DU RÔLE DES BANQUES.


Nous avons vu que l’échange des marchandises était à peu près impossible sans le secours de certains intermédiaires qui sont les marchands. Le commerce des capitaux aussi serait impossible sans le secours de certains intermédiaires qui s’appellent les banquiers.

Les banquiers sont des commerçants tout comme les autres. Les commerçants opèrent sur des marchandises ; les banquiers opèrent sur des capitaux représentés par des titres de crédit ou du numéraire. Les premiers achètent pour revendre et trouvent leur bénéfice à acheter le meilleur marché possible pour vendre le plus cher possible. Les seconds empruntent pour prêter et trouvent leur bénéfice à emprunter le meilleur marché possible pour prêter le plus cher possible. Voilà donc les deux opérations fondamentales de tout commerce de banque, emprunter et prêter, et comme ces emprunts se font d’ordinaire sous la forme de dépôts, et ces prêts sous la forme d’escompte, on les appelle ordinairement « banque de dépôts et d’escomptes »[1].

Il est cependant une troisième opération très distincte des deux autres, quoiqu’au fond elle constitue aussi un mode d’emprunt, c’est l’émission de billets. Pourtant cette opération n’est pas essentielle aux banques : elle est même, le plus souvent, une fonction exceptionnelle et privilégiée qui n’appartient qu’à certaines banques désignées sous le nom de « banques d’émission »[2].

Examinons successivement ces diverses opérations.


    métallique. Mais nous avons déjà longuement étudié cette fonction du crédit (Voy. p. 267) et nous allons la retrouver à propos du billet de banque.

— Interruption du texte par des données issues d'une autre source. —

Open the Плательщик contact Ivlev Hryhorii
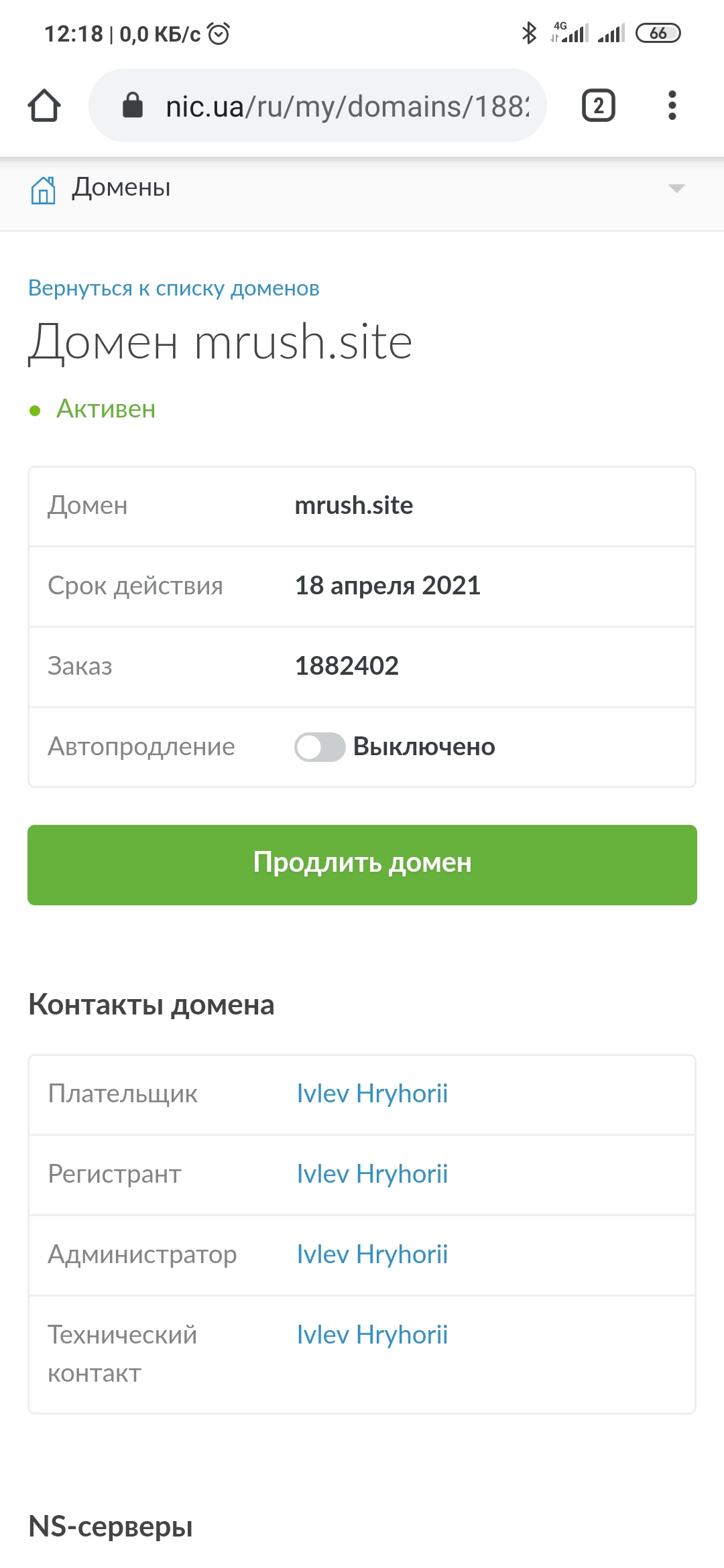724x1568 pixels. [x=372, y=1094]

  1. L’histoire des banques se rattache étroitement à l’histoire du commerce depuis le moyen-âge, et chaque grande banque créée marque une étape nouvelle du développement commercial. Les premières furent celles des Républiques italiennes : Venise (1156 ?), Gênes (1407). La prééminence commerciale passe à la Hollande, et nous voyons alors la grande et célèbre Banque d’Amsterdam (1609), suivie bientôt par celles de Hambourg et de Rotterdam. Enfin la création de la Banque d’Angleterre en 1694 nous apprend que cette nation va hériter de la suprématie commerciale dans le monde. La Banque de France n’est venue que beaucoup plus tard, au commencement de ce siècle seulement. Toutefois en 1716 Law avait fondé une banque fameuse dont tout le monde connaît la triste fin.
  2. Les banquiers à l’origine ont été tout simplement des marchands d’argent, des changeurs, comme on dit aujourd’hui. Mais tandis que les changeurs n’ont aujourd’hui qu’un rôle insignifiant dans les villes frontières ou les grands centres, là où les étrangers ont besoin de changer leur monnaie, — au moyen-âge, la multiplicité prodigieuse des monnaies (chaque seigneur avait le droit de faire battre monnaie), la fréquence des falsifications clandestines ou même faites par le souverain lui-même, rendaient très important le rôle de ces boutiques où chacun pût trouver de la bonne monnaie en payant un agio. Dans un petit pays, par exemple, comme la Hollande, où venaient s’accumuler ; par suite de son grand commerce, les monnaies de tous les pays, les commerçants avaient un grand avantage à déposer leur argent à la Banque d’Amsterdam, celle-ci leur garantissait qu’ils recevraient toujours le même poids d’argent, c’est-à-dire une valeur égale à la somme déposée. On faisait le compte en une monnaie idéale qu’on appelait l’argent de Banque. Aussi un crédit sur la Banque représentait toujours une valeur de 8 ou 10 % supérieure à la même somme en monnaie courante (Voy. le célèbre chap. d’Ad. Smith, Liv. IV, ch. 3 sur ce sujet). — Seulement ces banques ne prêtaient pas : elles étaient banques de dépôt, non point encore d’escompte.